I considered getting a notepad PC recently, but the used shop nearby apparently sold the ones they had on the shelves. I’d like to have something I can type up book reviews on in a coffee shop, but I also need a Mac, or an Android-compatible device for running the Unlock! app on for playing escape room games. If push comes to shove, the tablet comes first.

Regardless, without a tablet I can’t read cryptography books during my breaks or on the streetcar. I have two reviews left in the back log, and volumes 2 and 3 of the Signal Corps histories are huge – 600-800 pages each. Even when I get a new tablet up and working, it’s going to take me at least a week or two to finish reading and summarizing vol. 2.

One of the “interruptions that isn’t” was solving the ciphers in the July-Aug. 2023 issue of the ACA’s Cryptogram (Cm) newsletter before the Oct. 31 deadline. Again, it was a toss-up between working on the Transpo Solver, and trying to get credit for as many of the Cm SOLs (solutions) as I could in the shortest amount of time possible. I suddenly found myself with a few uninterrupted hours on a couple days in a row, and I sat down and tackled the Aristos and Pats (simple substitutions both with and without word breaks). By the end of the first night, I’d also worked through about half of the other ciphers (Playfair, Fractionated Morse, etc.) in the Cipher Exchange (CE) department. The second night, I finished off the remaining CE CONs that I could do with my existing Python solvers, and the first nine Xenos (xenocrypts; ciphers in other languages), which were also mostly Aristos and Pats.

The only Xeno I couldn’t solve on day two was an Aristo in Esperanto, because I didn’t have an Esperanto word list. Day three was spent addressing that issue, and I surprised myself at solving that one at the end of the night, too. Then I needed about an hour to copy-paste my solutions and recovered keywords into CONs Parser.

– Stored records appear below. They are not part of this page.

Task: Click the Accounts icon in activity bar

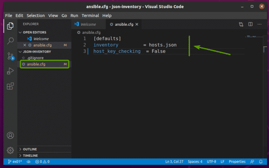Action: pos(10,135)
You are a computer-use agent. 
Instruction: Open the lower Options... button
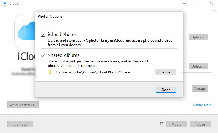[x=199, y=66]
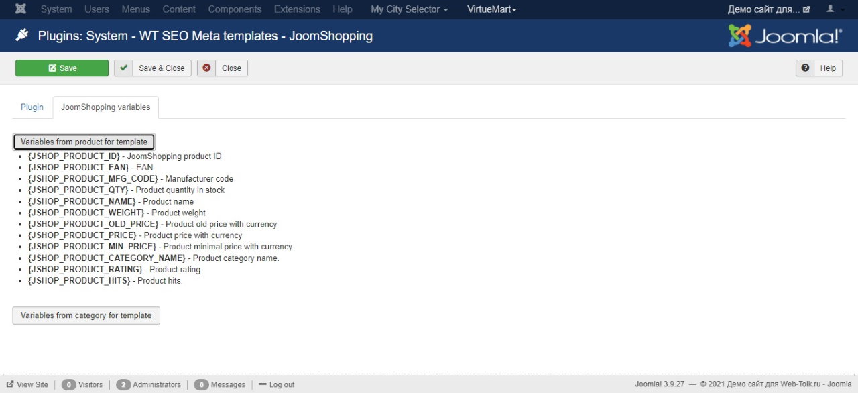
Task: Click the Joomla logo icon in top-left
Action: [21, 9]
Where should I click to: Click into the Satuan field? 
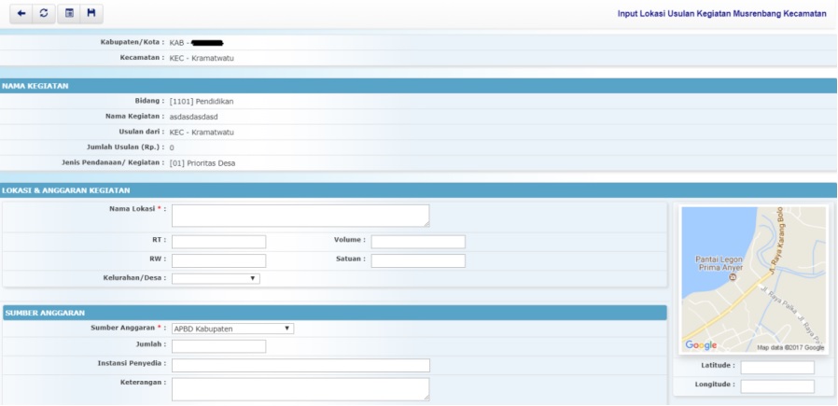tap(417, 260)
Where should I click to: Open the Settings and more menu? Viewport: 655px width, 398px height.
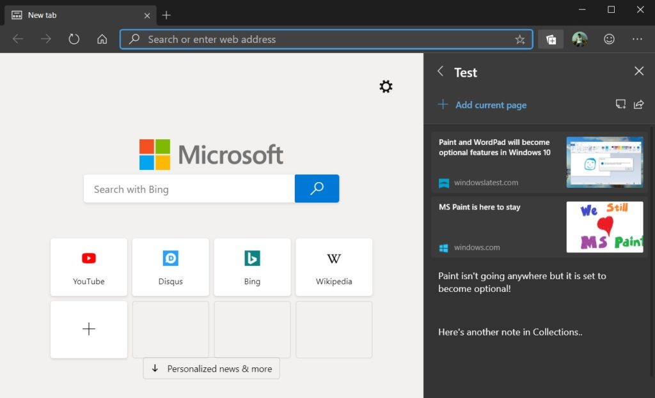pyautogui.click(x=637, y=39)
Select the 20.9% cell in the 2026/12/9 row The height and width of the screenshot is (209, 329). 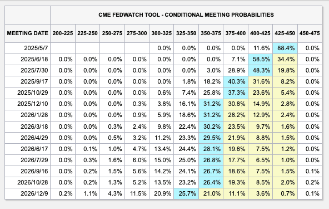coord(161,193)
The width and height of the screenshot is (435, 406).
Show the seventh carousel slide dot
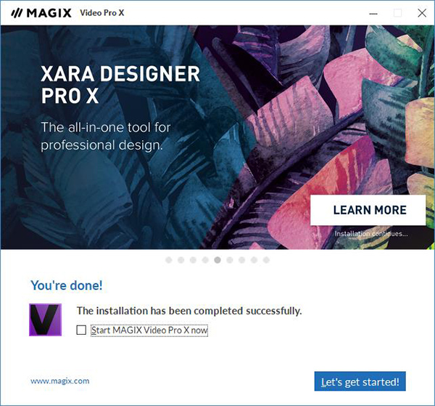pyautogui.click(x=242, y=260)
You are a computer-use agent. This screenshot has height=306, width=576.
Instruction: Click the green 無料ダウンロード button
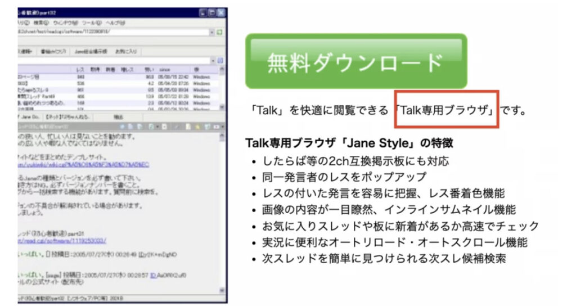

After that, I exported the data to an email to send to the ACA for credit on 77 CONs, and I was happy.

The thing is, no matter what I work on, there seems to be a way to tie it to the Python-TKinter tutorial series somehow.

So, what is a word list, and why would we want more than one?
In the simplest sense, a word list is a list of all of the words in a given language, most likely in alphabetical order, one word per line. In this case, if you plan on working on the ACA’s Xenos, then you’d want a list for each language you intend to tackle. At this time, I have partial lists for Afrikaans, Danish, Dutch, Esperanto, French, German, Italian, Latin, Portuguese, Spanish and Swedish, which covers 99% of the languages I’ve seen in the Cm to date. I did solve one CON in Interlingua, but I don’t know where that list went to.

In the unsimplest sense, word lists can be generated to serve particular purposes that you may have in mind. Two examples are: by letter count, and by pattern.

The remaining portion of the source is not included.